Reflection on Teaching Feedback

This has been my fourth year teaching the Arts and Science of Clinical Medicine I (ASCMI) at the Mississauga of Medicine.  The course sets out a general curriculum we follow every Friday morning for four hours with a group of six students.  Students learn basic history and physical exam skills.  Although the curriculum is highly structured my group has always loosely following the curriculum by also dealing the hidden curriculum.  Beyond clinical skills we frequently discuss the process of becoming a physician, school stress or any other topic brought on by my learners.  I have done my best to be flexible to my learner’s needs running an unstructured group and responding to individual learners and bringing my own clinical experiences and stories to the learning process.  My modus operandi this year was quite the same.

December of this year I left for an extended trip lasting about seven weeks.  When I returned I received anonymized summarized feedback from my students.  Much too my surprise the feedback was split with half the group rating my skills highly and half moderate-low.  Furthermore while I was absent many of my students had communicated to my colleague that our group was disorganized, not meeting their learning needs nor course requirements.  Given the amount of positive feedback I had informally received since the beginning of the academic year I found this disorienting.
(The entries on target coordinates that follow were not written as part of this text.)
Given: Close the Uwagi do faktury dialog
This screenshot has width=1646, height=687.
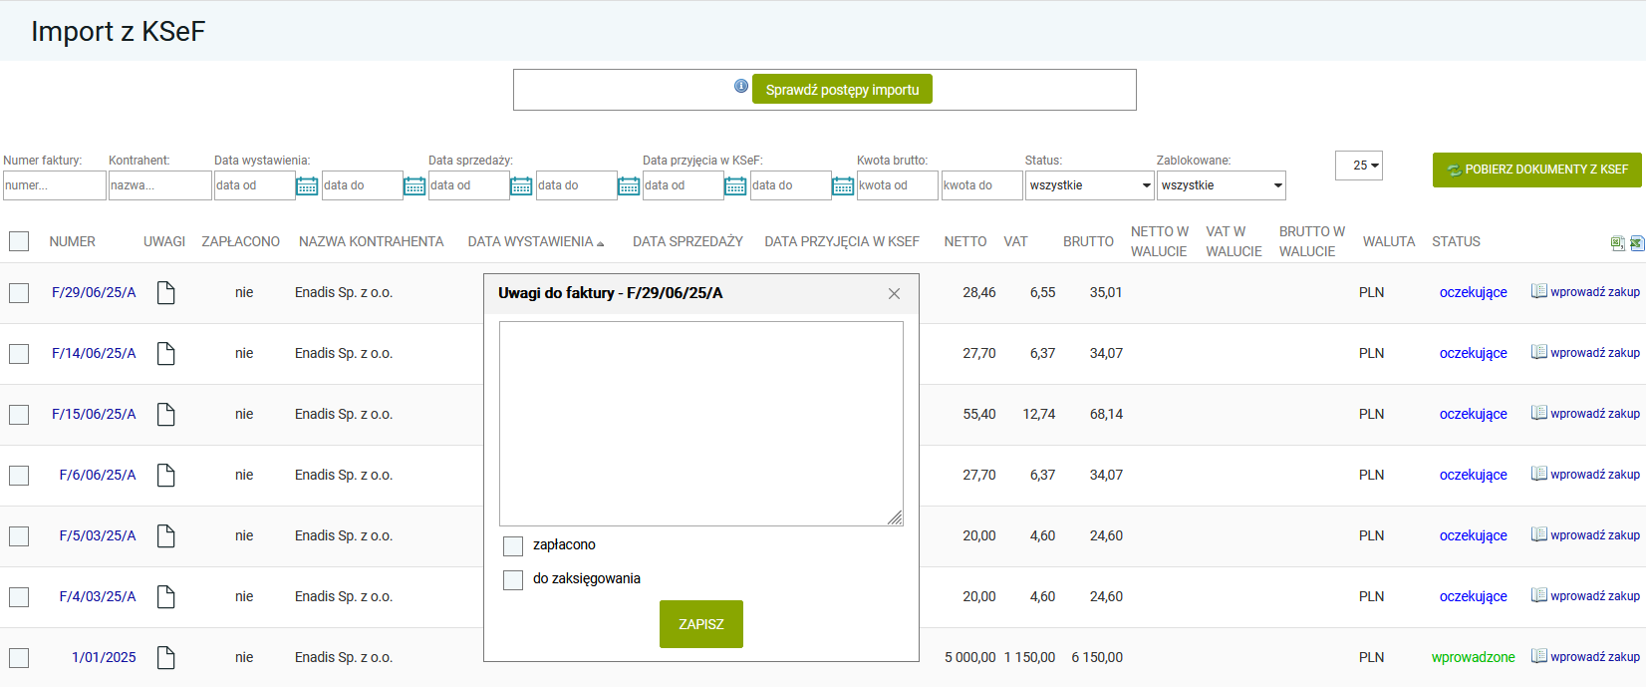Looking at the screenshot, I should [894, 293].
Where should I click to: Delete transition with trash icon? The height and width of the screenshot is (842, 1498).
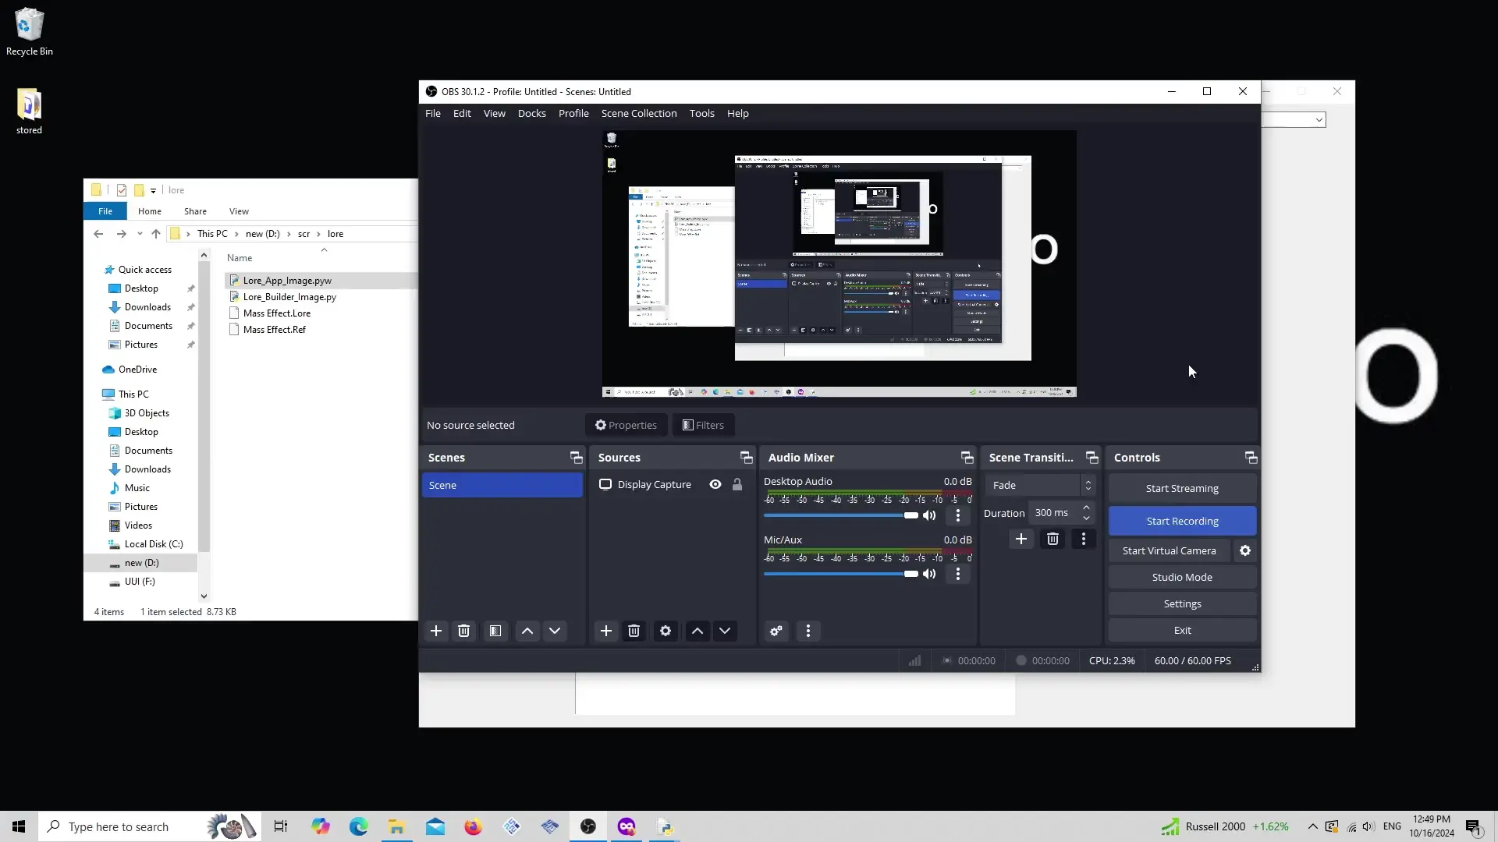1053,539

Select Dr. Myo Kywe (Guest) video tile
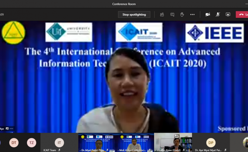pos(173,143)
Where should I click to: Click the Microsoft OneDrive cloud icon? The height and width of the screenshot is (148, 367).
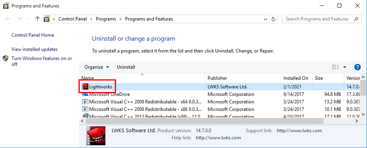pos(85,94)
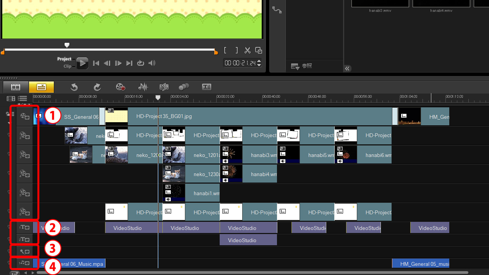Open the Motion Tracking circles tool
Viewport: 489px width, 275px height.
coord(184,87)
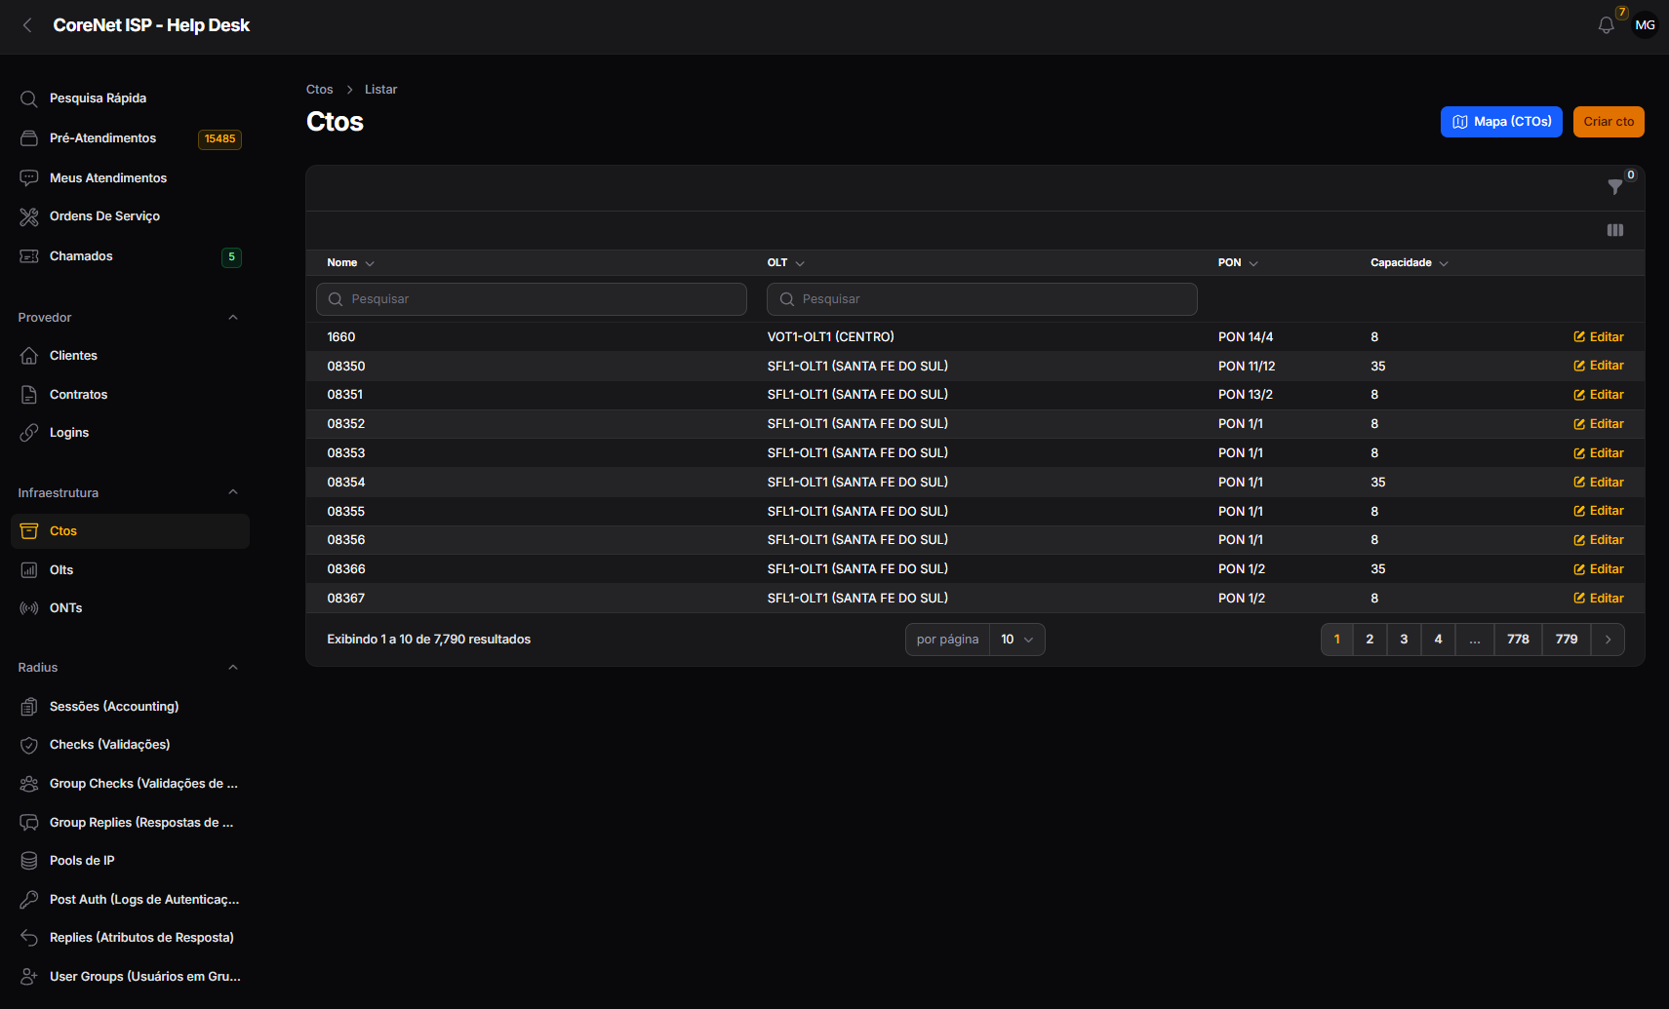
Task: Open the Mapa (CTOs) button
Action: [1501, 122]
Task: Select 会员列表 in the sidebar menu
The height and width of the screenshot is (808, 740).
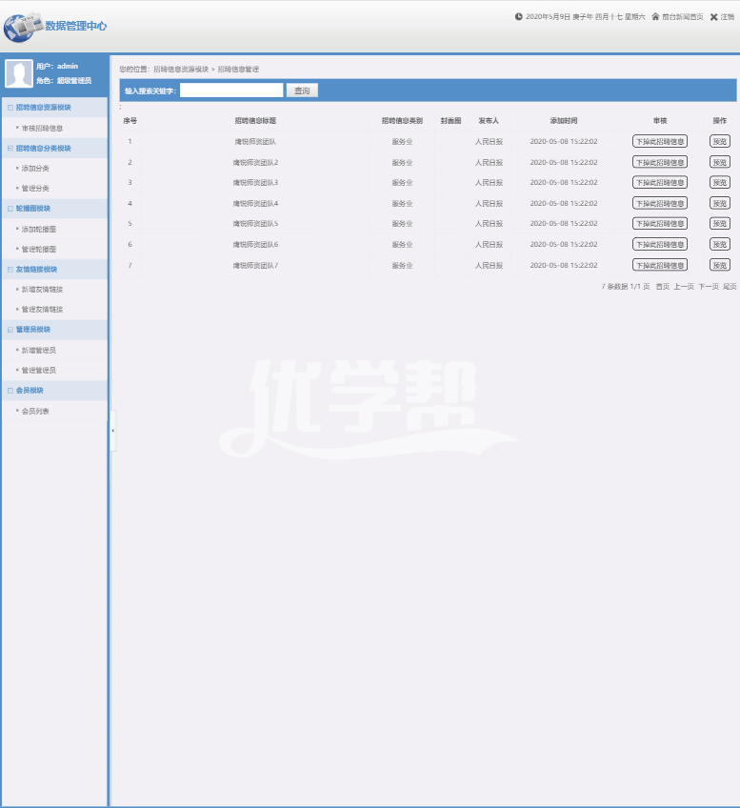Action: [x=35, y=412]
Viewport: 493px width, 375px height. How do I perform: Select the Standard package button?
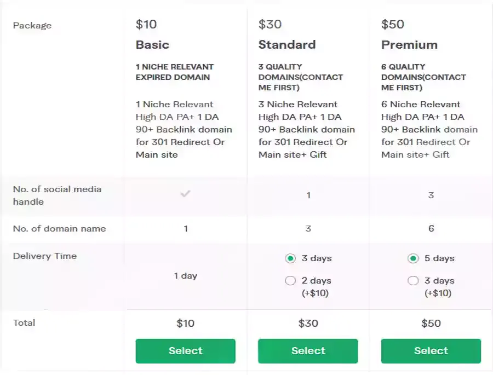[x=308, y=351]
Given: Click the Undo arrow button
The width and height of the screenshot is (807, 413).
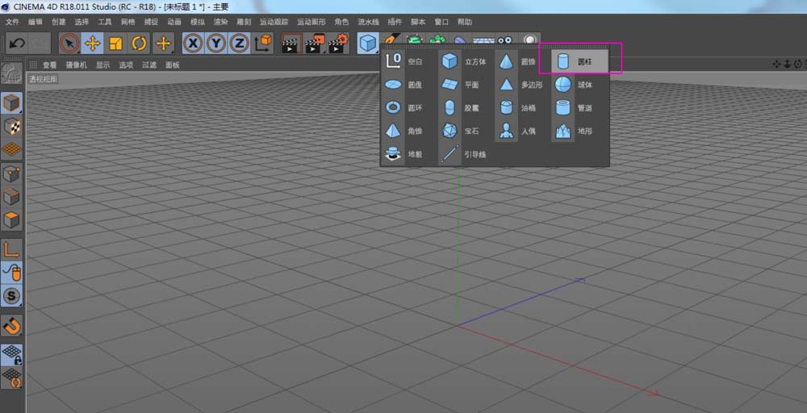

To help provide some context I had discussions with former students who were now in their second and third years in their studies. They clearly stated under my supervision when they were taking ASCMI, they were grateful with approach we used to learn how to direct an interview from chief complaint to broad differential to narrowed list of likely diagnoses.  Furthermore they felt they could incorporate knowledge from future courses into this approach.  Lastly they were grateful for the multiple tangential conversations covering what it means to be a physician and moral and ethical challenges presented in medical school and how these challenges change over the years of medical education and continue into practice.  However, all my former students had also had come to accept that we rarely covered all the components in the course manual and definitely did not cover the fine minutiae in any detail.  When they compared the education they received by their colleagues at our sister hospital, we spent much more time on the art while their peers spent time on the science.  Nonetheless they stated they preferred our methodology as they felt they could learn the minutiae independently and always felt comfortable bringing up points from the course manual that were confusing.  They enjoyed spending time on the broader aspects of medicine that were not covered strictly in the course.

After getting perspective from prior students I gathered my current students to look for feedback and direction for how our group should function.  I left this discussion bewildered.  The views expressed from my learners ranged from:

  • Our sessions lack any structure, are not covering the course curriculum, the group dynamic needs to be fundamentally shifted, we need to be constantly questioned and grilled to ensure we are learning our course objectives
  • We can make a few moderate changes to improve our learning
  • Why are we having this discussion?  We currently have a safe learning environment that supports our learning

From my perspective I was happy to teach the curriculum in whatever manner my learners desired – either highly structure like my colleagues at my sister hospital or using my typical methods.  I just needed clear directions on what to do.  The variety of views expressed and lack of consensus arrived by my students lead me to believe that the power imbalance my presence created an impediment to my learners arriving at a common consensus.  This conclusion lead me to instruct my group to develop a group charter independently of me to be reviewed at our next session.  Removing myself from the conversation allowed my learners the safety to arrive at the below plan without fear that individual views would be lead to consequences to their evaluations.

ASCM1 Charter

Even though this charter may not seem complex it outlines how the group should function and more importantly I believe the process of my learners coming to a consensus about what they want from this course. Now we are more focused on the core curriculum but have the freedom to discuss other matters – but often on a one to one basis.

This experience has taught me to appreciate the breadth of learners within the medical school and easiness to falsely assume one is meeting everyone’s needs. The backgrounds, desires and learning styles can vary drastically from group to group and year to year. Mistakenly applying the methods from one group to another can lead to hurt feelings, misunderstandings and anger. Each group should be assessed as different and teaching methodologies should be adjusted accordingly. Furthermore positive feedback from some does not equate to positive feedback from everyone. I need to be aware of both nonverbal communication and other subtle signs to see determine if teaching methods need to be readjusted.